ARTS VISUELS/ PLASTIQUES

CINDY SHERMAN

Publié le jeudi 5 décembre 2013 16:01 - Mis à jour le vendredi 6 décembre 2013 11:05

 

 

 CINDY SHERMAN


Ses oeuvres les plus connues sont ces photographies où elle se met en scène.

Son oeuvre s'inscrit dans l'anamnèse : au sens originel du terme, le rétablissement de la mémoire. Chez Cindy Sherman, l'anamnèse ne consiste  pas seulement à retrouver la mémoire mais à se placer dans un processus mental volontaire d'une reconstruction.

Ce qu'il y a de caractéristique dans l'oeuvre de Sherman, c'est que ses grimages vont devenir de plus en plus complexes au point de surajouter à son propre corps, à la fin des années quatre-vingt et au début des années quatre-vingt-dix, des morceaux de corps artificiel. Leur propos n'est pas tant de masquer le corps que d'énoncer sa finitude. D'énoncer ce corps dans sa représentation, comme obstacle à ce travail généalogique vers le chaos, du fait qu'il se situe nécessairement comme limite dans l'espace et dans le temps. Les artifices, chez Sherman, désorganisent le corps au point que dans ses photographies de 1992, ils prennent lieu et place du corps comme autant de dépouilles qui inscrivent ce corps comme limite physique à l'expression du chaos. 

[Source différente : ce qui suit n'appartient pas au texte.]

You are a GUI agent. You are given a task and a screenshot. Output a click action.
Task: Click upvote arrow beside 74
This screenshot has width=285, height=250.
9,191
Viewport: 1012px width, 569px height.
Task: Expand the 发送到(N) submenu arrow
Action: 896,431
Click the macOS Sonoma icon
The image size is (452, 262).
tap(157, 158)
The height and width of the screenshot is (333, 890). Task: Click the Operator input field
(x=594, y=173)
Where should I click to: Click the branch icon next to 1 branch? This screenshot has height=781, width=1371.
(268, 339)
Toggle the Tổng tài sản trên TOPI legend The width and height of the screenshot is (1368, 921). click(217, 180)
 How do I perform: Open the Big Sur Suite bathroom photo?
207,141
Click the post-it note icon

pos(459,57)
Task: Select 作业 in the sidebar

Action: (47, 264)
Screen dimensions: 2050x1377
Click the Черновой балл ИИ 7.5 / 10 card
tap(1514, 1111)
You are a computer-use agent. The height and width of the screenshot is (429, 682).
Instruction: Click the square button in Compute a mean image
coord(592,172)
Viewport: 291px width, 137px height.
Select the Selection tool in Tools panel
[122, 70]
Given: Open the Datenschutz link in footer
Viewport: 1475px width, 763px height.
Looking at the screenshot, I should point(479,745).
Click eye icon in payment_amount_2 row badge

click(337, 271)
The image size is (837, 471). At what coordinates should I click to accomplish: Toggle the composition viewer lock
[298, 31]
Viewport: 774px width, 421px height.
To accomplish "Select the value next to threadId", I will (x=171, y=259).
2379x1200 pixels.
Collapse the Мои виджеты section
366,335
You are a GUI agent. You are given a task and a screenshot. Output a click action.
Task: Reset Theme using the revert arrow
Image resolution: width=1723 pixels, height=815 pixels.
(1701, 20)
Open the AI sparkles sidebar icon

Sur aucune de ces photographies, Cindy Sherman n'a le même visage. Ce n'est pas nécessairement parce que le visage a été transformé par des artifices pour la photographie, c'est essentiellement parce que chaque personnage est autre au point que chaque visage est singulier. De plus, chaque photographie est nommée "Untitled", suivi d'un dièse et d'un numéro. Rien ne permet donc, au vu de ces photographies ni par leur titre,de déterminer qu'il s'agit d'autoportraits. Certes, en regardant attentivement chaque photographie, on peut retrouver sur les visages des éléments qui m'ont fait reconnaître ses traits.

Dès lors se pose la question suivante : s'agit-il d'autoportraits ? Dominique Baqué apporte une réponse à cette question lorsqu'elle dit : « ... ce ne sont jamais des autoportraits qu'exécute Cindy Sherman, même si elle est physiquement présente sur chaque photographie. S'il n'y a pas autoportrait, c'est précisément parce qu'il n'y a plus de sujet pour élaborer un discours et se confirmer comme sujet. Du "sujet Sherman", l'on ne sait rien, et il n'y a peut-être rien d'autre à savoir que ces représentations [...]. Ce n'est donc pas le moi que cherche à cerner le travail de Cindy Sherman, un moi dont il conviendrait de connaître l'absolue singularité, la substantielle consistance derrière l'accident des situations, le fatras des poses et des grimages. Bien au contraire : ce qui s'énonce chez Cindy Sherman, c'est qu'il n'y a pas de "moi", tout au plus des fictions du moi.

Point d'identité personnelle non plus, mais une sorte d'identité collective dans laquelle chacun puiserait comme dans un réservoir de personnalités finies, de gestes, d'attitudes, d'affects.  » Mais si le travail de Cindy Sherman ne parle pas du moi, c'est qu'il va au-delà du moi, c'est qu'il remonte à un stade d'avant le moi. Cette dissémination de son image, ces dissolutions du moi qu'elle énonce, sont de l'ordre du chaos.

Le Larousse définit le chaos de la manière suivante : « Confusion générale des éléments de la matière avant la création du monde.  » Il ne peut y avoir introspection chez Cindy Sherman puisque si elle regarde à l'intérieur d'elle-même, c'est vers ce point où à la fois elle n'est plus elle-même et pas encore elle-même. C'est là, me semble-t-il, la raison fondamentale de cette dissémination. Le corps mis en image, chez Cindy Sherman, est une tentative pour s'éprouver au chaos.  Ces visages ne sont pas agencés comme des visages ordinaires. Il y règne une confusion effroyable. Les éléments qui permettent d'identifier un visage (nez, bouche, yeux) sont à peu près à leur place les uns par rapport aux autres. C'est à peu près tout ce qui peut évoquer la présence d'un visage dans ces photographies. Ce qui est donné à voir ici, ce n'est pas le visage, mais un au-delà, ou un en-deçà, du visage.